Hezbollah and the Afghan War

Now that Hezbollah has brought down Lebanon's government (the militant group held ten of thirty positions in Prime Minister Saad Hariri's cabinet) what should be done? The Hezbollah ministers resigned over the forthcoming results of the Special Tribunal for Lebanon (more coverage here and here), set up to investigate who killed former Prime Minister Rafik Hariri (Saad's father). Writing in the New York Times, author Thanassis Cambanis says that the move is intended to force Lebanon to reject the tribunal, as Hezbollah "cannot afford the blow to its popular legitimacy that would occur if it is pinned with the Hariri killing." Cambanis urges the current prime minister to "stand firm in Hezbollah's game of chicken" because rejecting the tribunal would completely strip him of whatever authority he has left. But the problem, the author acknowledges, is that the militant movement "is willing to sacrifice the Lebanese state" for its own ends, and therefore is likely to win the latest political standoff.

Andrew Exum says that's unfortunately probably true and takes issue with some of the Times's reporting on the government's collapse. And he thinks Hezbollah's following is so strong that it won't even matter if some of its members are indicted for the Hariri assassination.
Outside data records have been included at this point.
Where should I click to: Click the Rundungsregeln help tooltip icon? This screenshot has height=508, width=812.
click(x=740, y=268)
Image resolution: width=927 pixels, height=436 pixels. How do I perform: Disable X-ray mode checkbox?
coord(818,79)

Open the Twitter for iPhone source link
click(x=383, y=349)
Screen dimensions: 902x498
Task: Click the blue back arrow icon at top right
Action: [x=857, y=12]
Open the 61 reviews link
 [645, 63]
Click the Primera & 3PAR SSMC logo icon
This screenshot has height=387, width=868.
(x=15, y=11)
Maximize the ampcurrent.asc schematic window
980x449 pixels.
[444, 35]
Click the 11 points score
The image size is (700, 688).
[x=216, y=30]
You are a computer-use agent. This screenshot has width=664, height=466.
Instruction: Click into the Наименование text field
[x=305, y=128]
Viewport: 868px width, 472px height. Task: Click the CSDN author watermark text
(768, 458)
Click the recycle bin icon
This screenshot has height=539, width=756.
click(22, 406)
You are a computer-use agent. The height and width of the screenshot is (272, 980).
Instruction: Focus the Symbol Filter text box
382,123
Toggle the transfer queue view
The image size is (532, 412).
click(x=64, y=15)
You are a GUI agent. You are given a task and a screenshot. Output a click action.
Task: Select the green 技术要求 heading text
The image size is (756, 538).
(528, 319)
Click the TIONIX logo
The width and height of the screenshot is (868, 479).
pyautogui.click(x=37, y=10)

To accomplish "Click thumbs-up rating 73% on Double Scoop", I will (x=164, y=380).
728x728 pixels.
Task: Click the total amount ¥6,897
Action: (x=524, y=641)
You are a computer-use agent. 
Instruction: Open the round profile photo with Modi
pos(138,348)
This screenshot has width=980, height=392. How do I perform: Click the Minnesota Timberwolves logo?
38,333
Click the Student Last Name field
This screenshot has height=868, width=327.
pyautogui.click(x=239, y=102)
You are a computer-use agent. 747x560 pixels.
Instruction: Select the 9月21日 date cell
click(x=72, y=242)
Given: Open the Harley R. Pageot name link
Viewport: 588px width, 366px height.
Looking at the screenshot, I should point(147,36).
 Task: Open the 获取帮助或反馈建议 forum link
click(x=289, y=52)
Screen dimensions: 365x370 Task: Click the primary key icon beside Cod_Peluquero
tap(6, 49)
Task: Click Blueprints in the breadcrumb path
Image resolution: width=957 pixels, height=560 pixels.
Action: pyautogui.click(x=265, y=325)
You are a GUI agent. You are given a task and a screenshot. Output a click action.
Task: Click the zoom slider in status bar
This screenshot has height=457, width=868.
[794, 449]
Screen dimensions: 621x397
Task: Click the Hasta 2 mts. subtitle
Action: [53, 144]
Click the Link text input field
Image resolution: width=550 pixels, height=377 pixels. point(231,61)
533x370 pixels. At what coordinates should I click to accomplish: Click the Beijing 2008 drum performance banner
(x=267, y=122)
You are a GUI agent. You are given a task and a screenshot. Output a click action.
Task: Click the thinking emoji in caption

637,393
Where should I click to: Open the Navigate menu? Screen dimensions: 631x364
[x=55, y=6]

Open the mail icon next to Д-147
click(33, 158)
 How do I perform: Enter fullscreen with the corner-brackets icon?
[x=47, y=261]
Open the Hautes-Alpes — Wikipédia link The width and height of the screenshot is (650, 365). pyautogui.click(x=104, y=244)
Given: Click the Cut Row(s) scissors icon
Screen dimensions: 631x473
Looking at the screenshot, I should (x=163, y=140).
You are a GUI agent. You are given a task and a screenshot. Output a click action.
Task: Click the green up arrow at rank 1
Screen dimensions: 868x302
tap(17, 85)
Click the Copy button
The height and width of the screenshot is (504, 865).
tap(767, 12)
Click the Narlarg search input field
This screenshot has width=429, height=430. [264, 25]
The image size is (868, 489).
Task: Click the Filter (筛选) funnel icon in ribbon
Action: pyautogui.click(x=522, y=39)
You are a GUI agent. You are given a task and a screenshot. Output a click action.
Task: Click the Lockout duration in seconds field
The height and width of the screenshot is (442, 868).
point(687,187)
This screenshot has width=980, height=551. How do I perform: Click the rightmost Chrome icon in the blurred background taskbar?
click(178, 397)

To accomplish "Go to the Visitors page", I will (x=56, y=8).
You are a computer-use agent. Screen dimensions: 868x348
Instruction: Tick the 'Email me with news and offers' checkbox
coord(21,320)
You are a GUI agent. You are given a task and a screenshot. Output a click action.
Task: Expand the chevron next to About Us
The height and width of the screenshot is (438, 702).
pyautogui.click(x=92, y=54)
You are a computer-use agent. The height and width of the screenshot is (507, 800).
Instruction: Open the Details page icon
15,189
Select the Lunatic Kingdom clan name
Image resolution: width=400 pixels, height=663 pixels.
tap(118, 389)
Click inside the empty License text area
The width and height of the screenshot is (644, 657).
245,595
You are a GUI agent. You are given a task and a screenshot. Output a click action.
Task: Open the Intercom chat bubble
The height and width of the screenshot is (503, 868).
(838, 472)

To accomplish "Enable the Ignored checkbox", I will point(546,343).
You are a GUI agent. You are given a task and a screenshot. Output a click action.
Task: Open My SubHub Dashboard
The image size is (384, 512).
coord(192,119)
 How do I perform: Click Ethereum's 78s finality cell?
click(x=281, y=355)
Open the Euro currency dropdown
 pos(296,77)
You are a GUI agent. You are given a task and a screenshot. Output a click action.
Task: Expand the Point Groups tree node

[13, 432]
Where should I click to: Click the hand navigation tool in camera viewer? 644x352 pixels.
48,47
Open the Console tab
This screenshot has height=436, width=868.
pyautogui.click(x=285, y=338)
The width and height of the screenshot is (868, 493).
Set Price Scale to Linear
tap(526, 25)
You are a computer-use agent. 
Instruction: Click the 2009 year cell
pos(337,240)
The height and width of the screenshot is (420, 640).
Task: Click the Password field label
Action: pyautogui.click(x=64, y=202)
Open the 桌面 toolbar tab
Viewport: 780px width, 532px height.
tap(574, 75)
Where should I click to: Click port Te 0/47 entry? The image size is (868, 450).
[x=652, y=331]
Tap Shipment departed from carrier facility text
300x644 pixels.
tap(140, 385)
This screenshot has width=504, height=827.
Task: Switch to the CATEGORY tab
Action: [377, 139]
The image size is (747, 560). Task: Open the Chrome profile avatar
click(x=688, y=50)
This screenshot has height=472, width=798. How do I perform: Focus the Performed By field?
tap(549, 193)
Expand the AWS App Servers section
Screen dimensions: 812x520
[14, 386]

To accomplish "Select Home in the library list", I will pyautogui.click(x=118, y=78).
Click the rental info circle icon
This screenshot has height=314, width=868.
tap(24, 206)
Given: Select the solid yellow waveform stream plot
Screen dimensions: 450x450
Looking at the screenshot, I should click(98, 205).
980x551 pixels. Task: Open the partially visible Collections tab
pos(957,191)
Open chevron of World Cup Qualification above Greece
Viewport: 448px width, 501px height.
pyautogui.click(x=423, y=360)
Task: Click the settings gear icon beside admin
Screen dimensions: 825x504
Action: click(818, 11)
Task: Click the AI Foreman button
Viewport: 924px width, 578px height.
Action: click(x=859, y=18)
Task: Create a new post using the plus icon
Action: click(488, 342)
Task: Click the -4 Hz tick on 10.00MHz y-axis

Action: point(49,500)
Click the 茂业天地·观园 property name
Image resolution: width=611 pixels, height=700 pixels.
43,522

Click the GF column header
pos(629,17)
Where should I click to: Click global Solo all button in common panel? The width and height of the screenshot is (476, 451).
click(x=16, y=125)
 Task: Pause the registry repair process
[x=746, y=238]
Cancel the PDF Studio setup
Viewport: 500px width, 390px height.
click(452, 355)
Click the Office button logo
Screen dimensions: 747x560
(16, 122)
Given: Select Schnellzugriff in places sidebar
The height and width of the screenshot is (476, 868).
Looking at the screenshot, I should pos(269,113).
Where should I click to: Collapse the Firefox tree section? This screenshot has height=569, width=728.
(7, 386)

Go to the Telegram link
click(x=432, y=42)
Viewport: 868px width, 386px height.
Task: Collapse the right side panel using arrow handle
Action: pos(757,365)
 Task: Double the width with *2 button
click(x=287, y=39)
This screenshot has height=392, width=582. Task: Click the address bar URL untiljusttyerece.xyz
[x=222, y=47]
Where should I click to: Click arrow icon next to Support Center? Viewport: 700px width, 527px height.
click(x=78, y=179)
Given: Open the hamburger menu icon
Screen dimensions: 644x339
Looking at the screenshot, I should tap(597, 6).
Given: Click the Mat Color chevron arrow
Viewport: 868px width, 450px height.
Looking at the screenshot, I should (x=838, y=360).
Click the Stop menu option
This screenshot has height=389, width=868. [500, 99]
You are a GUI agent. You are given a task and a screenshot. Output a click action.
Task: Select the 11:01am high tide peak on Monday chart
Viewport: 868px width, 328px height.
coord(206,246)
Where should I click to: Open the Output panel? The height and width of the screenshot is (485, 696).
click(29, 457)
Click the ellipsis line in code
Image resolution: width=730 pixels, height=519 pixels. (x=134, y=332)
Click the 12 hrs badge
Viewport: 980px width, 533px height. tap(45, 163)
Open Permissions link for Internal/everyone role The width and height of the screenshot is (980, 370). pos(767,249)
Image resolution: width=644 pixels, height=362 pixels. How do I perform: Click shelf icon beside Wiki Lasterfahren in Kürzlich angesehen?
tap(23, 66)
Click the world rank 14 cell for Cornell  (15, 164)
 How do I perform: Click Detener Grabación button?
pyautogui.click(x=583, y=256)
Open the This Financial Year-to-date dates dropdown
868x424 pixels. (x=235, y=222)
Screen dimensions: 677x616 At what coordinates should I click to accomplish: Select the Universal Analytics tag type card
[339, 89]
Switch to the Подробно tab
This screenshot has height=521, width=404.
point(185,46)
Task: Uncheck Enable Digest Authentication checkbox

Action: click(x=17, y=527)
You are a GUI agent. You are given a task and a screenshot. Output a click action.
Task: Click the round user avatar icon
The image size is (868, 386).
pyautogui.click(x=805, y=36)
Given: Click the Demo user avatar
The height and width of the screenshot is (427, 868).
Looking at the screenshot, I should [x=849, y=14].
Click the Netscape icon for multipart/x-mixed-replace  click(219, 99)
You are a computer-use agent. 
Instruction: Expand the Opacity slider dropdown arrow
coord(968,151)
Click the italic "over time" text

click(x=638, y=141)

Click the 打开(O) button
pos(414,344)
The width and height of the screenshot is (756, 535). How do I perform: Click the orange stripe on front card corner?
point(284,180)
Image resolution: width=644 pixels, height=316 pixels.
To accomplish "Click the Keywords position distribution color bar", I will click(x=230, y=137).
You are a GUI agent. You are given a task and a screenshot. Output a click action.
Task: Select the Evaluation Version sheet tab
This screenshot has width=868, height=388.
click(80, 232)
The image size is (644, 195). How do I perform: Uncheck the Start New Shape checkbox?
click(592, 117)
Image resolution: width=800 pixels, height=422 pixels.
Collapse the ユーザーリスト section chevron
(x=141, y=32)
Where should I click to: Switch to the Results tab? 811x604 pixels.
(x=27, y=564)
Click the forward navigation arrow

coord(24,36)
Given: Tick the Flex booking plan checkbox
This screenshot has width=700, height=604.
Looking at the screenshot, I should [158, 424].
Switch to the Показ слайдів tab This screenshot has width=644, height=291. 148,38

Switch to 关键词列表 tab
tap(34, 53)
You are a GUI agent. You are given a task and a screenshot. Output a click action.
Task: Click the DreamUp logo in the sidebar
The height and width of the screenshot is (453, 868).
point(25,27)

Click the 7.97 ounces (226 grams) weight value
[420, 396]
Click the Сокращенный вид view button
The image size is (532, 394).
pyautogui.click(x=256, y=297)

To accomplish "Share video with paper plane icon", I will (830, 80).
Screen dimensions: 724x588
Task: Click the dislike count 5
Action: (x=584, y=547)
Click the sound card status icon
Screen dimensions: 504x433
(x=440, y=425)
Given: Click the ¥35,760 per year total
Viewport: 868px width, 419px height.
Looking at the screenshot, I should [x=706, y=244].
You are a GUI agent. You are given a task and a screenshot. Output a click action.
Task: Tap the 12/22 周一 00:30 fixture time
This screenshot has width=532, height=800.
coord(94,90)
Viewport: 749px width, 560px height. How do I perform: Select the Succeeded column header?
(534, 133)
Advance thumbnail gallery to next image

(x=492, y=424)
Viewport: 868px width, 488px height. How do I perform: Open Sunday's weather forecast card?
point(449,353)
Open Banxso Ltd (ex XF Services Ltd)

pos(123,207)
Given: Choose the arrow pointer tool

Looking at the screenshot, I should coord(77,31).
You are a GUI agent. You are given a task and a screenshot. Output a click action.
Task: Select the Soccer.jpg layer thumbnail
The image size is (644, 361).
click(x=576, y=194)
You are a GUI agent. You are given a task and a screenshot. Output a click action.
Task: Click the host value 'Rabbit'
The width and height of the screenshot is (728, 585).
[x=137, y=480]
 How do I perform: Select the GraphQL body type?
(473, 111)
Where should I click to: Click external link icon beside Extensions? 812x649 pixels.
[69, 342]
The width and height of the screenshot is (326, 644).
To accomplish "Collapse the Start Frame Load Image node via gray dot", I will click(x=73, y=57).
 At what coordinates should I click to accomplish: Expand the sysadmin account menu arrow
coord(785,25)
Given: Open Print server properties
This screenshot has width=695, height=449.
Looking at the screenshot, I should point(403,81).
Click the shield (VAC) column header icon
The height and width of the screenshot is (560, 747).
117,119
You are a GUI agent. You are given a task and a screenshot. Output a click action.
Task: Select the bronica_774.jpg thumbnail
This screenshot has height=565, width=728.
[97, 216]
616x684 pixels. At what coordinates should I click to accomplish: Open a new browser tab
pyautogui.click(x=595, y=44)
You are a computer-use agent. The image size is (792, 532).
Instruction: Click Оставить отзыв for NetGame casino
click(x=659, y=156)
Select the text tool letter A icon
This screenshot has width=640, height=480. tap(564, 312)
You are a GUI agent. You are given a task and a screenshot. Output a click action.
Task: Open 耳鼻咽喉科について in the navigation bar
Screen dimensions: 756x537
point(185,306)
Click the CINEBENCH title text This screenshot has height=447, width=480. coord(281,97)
But the blogosphere is really buzzing about the Afghanistan Study Group's new poll on what conservatives think about the war. Or rather, bloggers are talking about what one conservative in particular is saying about the poll and the war. Americans for Tax Reform President Grover Norquist, according to James Joyner, "believes fiscal conservatives, desperate to slash the massive budget deficit, yearn to join together with the center-left and end the war." As the Huffington Post reports, Norquist is calling for "an honest conversation on the right," which he believes "would inevitably lead to [the] conclusion" that America should withdraw from Afghanistan." Max Boot calls Norquist's effort "laughable" and says he ignores "the rather substantial costs of defeat." Josh Mull frames Boot's argument like this (and he's not far off): "If you want to end the war in Afghanistan, you want Hitler to win World War II!" Matt Lewis has more on the conservative split over the war that has reared its head in recent years.

And finally, the op-ed pages are full of other foreign-policy commentary. On China, check out TNI contributor and Pew President Andrew Kohut in the Wall Street Journal, and German Marshall Fund fellow Daniel Twining in the Washington Post. Here's retired Army Brigadier General Steven Anderson in the Times on how the U.S. military can protect troops by conserving energy. And Vets for Freedom directors Peter Hegseth and Wade Zirkle stump for a fifth star on General David Petraeus's lapel.